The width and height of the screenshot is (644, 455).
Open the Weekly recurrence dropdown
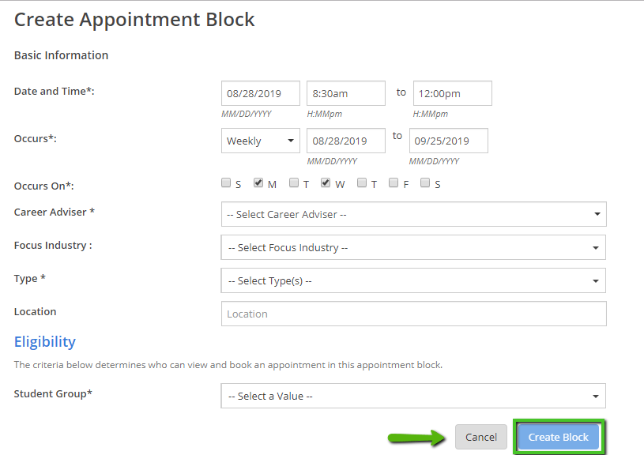[260, 141]
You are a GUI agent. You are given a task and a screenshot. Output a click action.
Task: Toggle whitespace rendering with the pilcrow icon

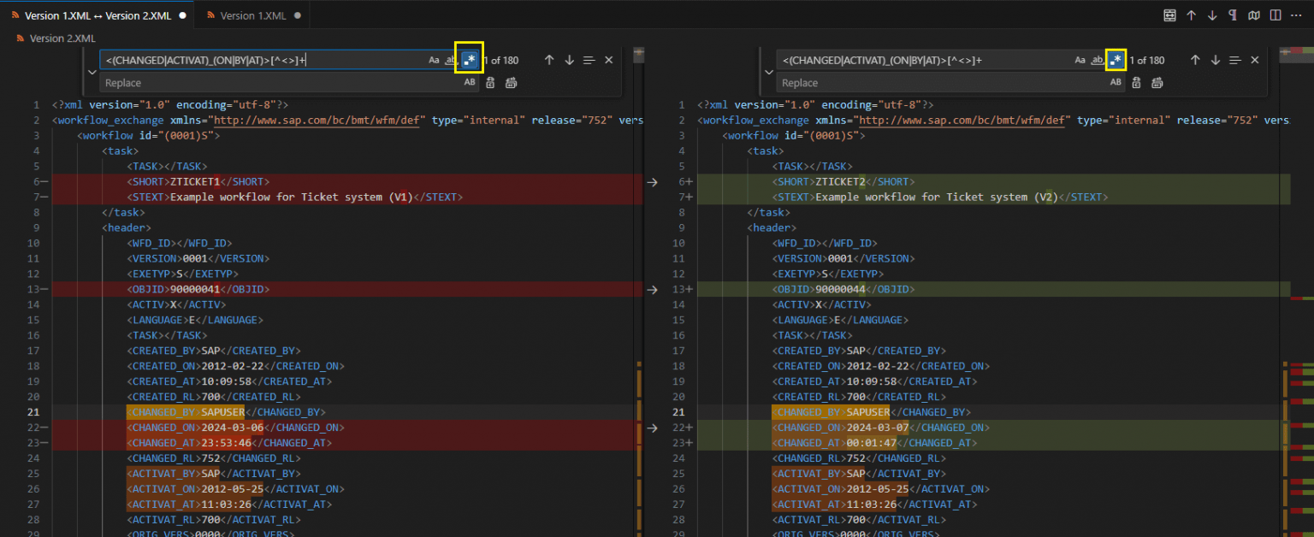1233,15
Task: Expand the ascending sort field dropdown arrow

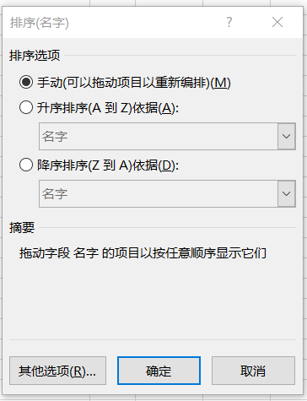Action: click(x=286, y=136)

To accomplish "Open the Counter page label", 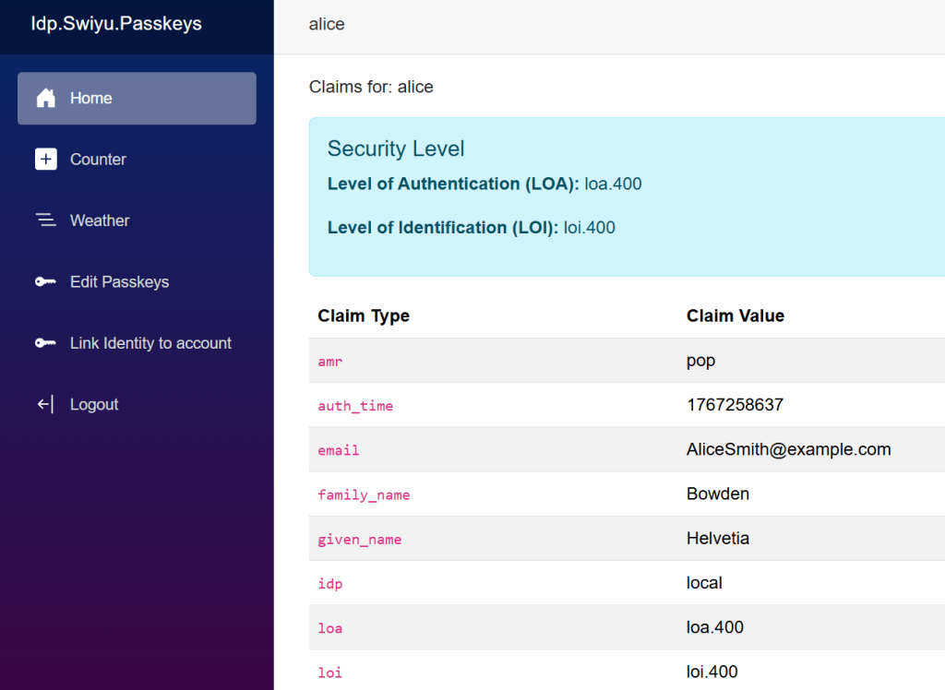I will (x=98, y=160).
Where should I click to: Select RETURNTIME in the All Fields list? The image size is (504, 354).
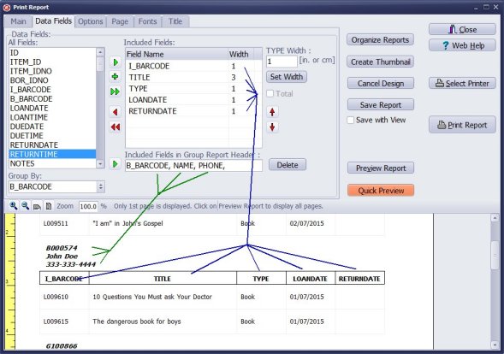[x=52, y=154]
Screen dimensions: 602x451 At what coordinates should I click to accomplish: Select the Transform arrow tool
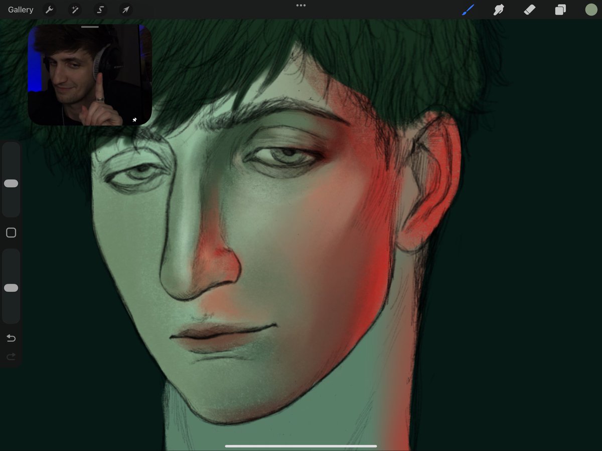click(126, 9)
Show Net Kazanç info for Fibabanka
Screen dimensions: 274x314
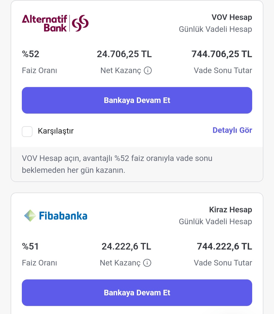(x=147, y=263)
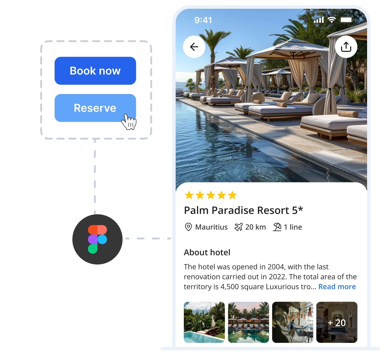Tap the battery status icon
This screenshot has width=384, height=362.
346,20
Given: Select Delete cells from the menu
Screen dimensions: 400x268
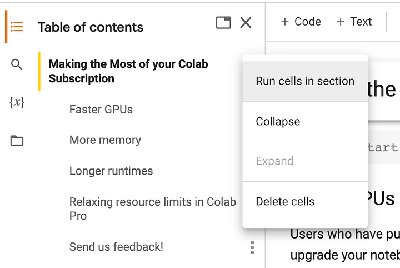Looking at the screenshot, I should [285, 201].
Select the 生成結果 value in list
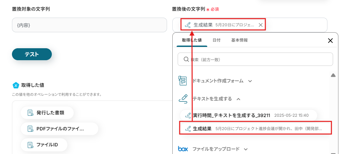Image resolution: width=353 pixels, height=154 pixels. point(256,128)
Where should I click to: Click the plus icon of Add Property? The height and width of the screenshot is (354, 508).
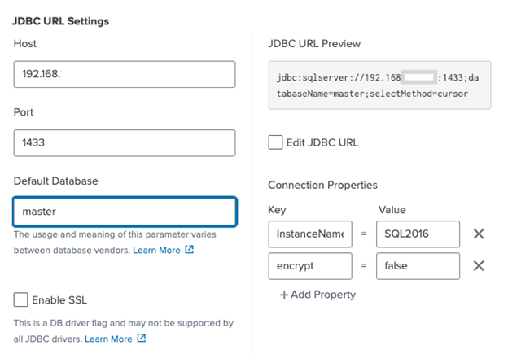click(x=284, y=295)
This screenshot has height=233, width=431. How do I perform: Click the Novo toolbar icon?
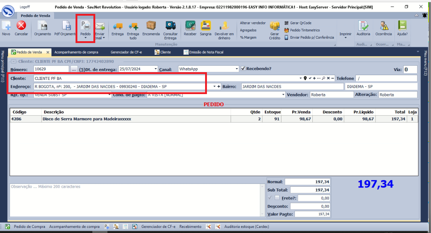point(6,26)
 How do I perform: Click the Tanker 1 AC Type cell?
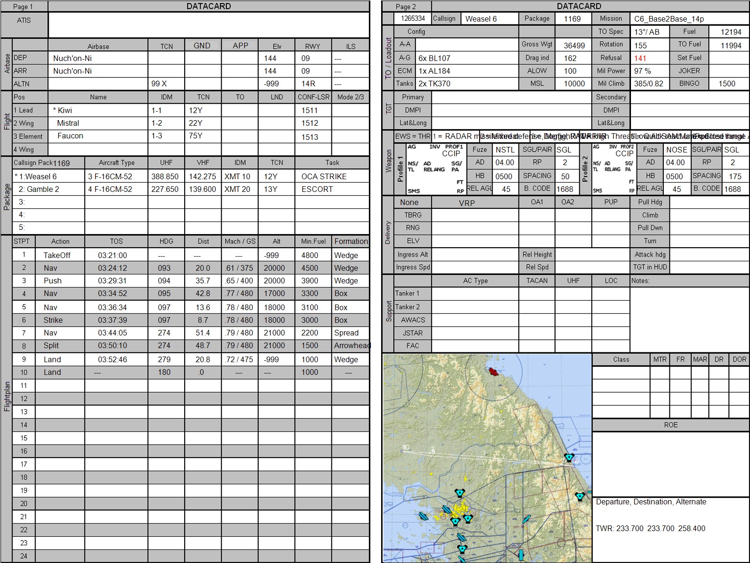click(475, 294)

## Assigned task
The required result is an exact copy of the lines from the line containing "Show Net Kazanç info for Fibabanka" through the end of the entries, with every picture left out.

## Reply to the task
Show Net Kazanç info for Fibabanka
Screen dimensions: 274x314
(x=147, y=263)
Tap the battery status icon
This screenshot has width=384, height=362.
346,20
Given: Select Delete cells from the menu
Screen dimensions: 400x268
Looking at the screenshot, I should [285, 201].
Select the 生成結果 value in list
Image resolution: width=353 pixels, height=154 pixels. point(256,128)
Where should I click to: Click the plus icon of Add Property? The height and width of the screenshot is (354, 508).
click(x=284, y=295)
This screenshot has height=233, width=431. How do I perform: Click the Novo toolbar icon?
point(6,26)
 How do I perform: Click the Tanker 1 AC Type cell?
click(475, 294)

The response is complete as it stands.